That tunneling ability adds a really nice layer to combat. It gives Mina a unique identity, and it makes fights feel different from a standard top-down action game. You are not just moving around enemies. You are disappearing beneath them, slipping under danger, and popping back up like a tiny underground menace with purpose.

That said, combat can get frustrating at times, especially if you are not a fan of games where death means potentially losing resources if you cannot recover them. That mechanic will not be for everyone, and there were moments where I could see players getting irritated if they hit a tough section or boss.

But thankfully, this game has one of the most impressive accessibility systems I have seen in this genre.

Accessibility and Modifiers

Mina the Hollower uses something called Modifiers, and these are not just basic difficulty sliders. These are full-on gameplay adjustments that can completely change how the game feels.

You can increase stats, boost walk speed, improve burrow speed, add auto-jump near pits, make healing more generous, create more checkpoints, reduce damage, remove damage entirely, defeat enemies in one hit, and even make burrowing infinite until you choose to stop.

That is already impressive, but after finishing the game, the number of modifiers expands massively, with 239 modifiers available to experiment with. You can even turn off the RPG progression systems and make the experience feel more like a pure Zelda-style adventure. Or, if you want chaos in its purest gremlin form, you can turn everything on at once and let the game become a beautifully cursed science project.

The only catch is that using modifiers disables achievements, so if you care about those, keep that in mind.

But honestly, I love this approach. It lets more people enjoy the game on their own terms without watering down the core design. That is the sweet spot. The challenge is there for people who want it, but the door is not slammed shut on anyone who needs a different experience.

Puzzles and Level Design

The puzzles in Mina the Hollower deserve a lot of credit.

They are not just filler between combat rooms. They feel carefully designed, with a good mix of timing challenges, switch puzzles, terrain manipulation, environmental logic, and moments that make you stop and really study the screen.

Some puzzles test your reflexes. Others ask you to think through the order of operations. Some require you to manipulate objects or use Mina’s burrowing in ways that are not immediately obvious.

And that is where the game shines. It keeps introducing ideas without exhausting them. I never felt like I was doing the same puzzle over and over again with a different coat of paint.

There was one moment involving Bouncy Pods that could easily trip players up, mainly because it is not immediately obvious that you can burrow underneath them to move them. That is the type of thing that could cause a little friction, but once you understand the logic, it clicks into place.

The game has that classic “I feel smart now” energy, and that is always a good sign.

▬▬▬

Reproduce word for word the part of the Mina the Hollower review above that runs from "Some puzzles test" down to "a good sign.". This material was taken from a separate source.

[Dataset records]
▬▬▬

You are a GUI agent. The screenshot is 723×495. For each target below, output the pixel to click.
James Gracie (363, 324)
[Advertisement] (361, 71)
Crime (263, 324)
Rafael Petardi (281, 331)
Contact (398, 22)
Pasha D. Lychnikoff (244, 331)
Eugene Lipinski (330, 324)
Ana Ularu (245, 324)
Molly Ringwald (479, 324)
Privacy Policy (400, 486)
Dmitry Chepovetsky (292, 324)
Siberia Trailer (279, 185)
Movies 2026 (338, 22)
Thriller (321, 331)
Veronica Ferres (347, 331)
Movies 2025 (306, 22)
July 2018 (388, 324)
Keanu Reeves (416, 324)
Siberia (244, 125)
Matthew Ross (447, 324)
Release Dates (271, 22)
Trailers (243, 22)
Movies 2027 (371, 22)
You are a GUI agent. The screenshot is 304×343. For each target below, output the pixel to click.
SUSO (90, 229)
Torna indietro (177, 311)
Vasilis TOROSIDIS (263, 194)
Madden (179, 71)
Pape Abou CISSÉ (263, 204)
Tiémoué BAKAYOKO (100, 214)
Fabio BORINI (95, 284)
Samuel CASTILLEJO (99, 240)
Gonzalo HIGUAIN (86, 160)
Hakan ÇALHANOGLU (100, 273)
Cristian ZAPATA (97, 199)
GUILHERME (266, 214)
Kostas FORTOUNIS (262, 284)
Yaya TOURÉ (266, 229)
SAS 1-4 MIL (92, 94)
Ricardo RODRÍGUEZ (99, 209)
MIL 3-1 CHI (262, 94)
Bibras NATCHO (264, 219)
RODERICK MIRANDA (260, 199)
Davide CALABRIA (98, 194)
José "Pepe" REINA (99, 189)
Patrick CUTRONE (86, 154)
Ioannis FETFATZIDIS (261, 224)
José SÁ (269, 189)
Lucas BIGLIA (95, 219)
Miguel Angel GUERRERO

▬▬▬

Task solution:
Some puzzles test your reflexes. Others ask you to think through the order of operations. Some require you to manipulate objects or use Mina’s burrowing in ways that are not immediately obvious.

And that is where the game shines. It keeps introducing ideas without exhausting them. I never felt like I was doing the same puzzle over and over again with a different coat of paint.

There was one moment involving Bouncy Pods that could easily trip players up, mainly because it is not immediately obvious that you can burrow underneath them to move them. That is the type of thing that could cause a little friction, but once you understand the logic, it clicks into place.

The game has that classic “I feel smart now” energy, and that is always a good sign.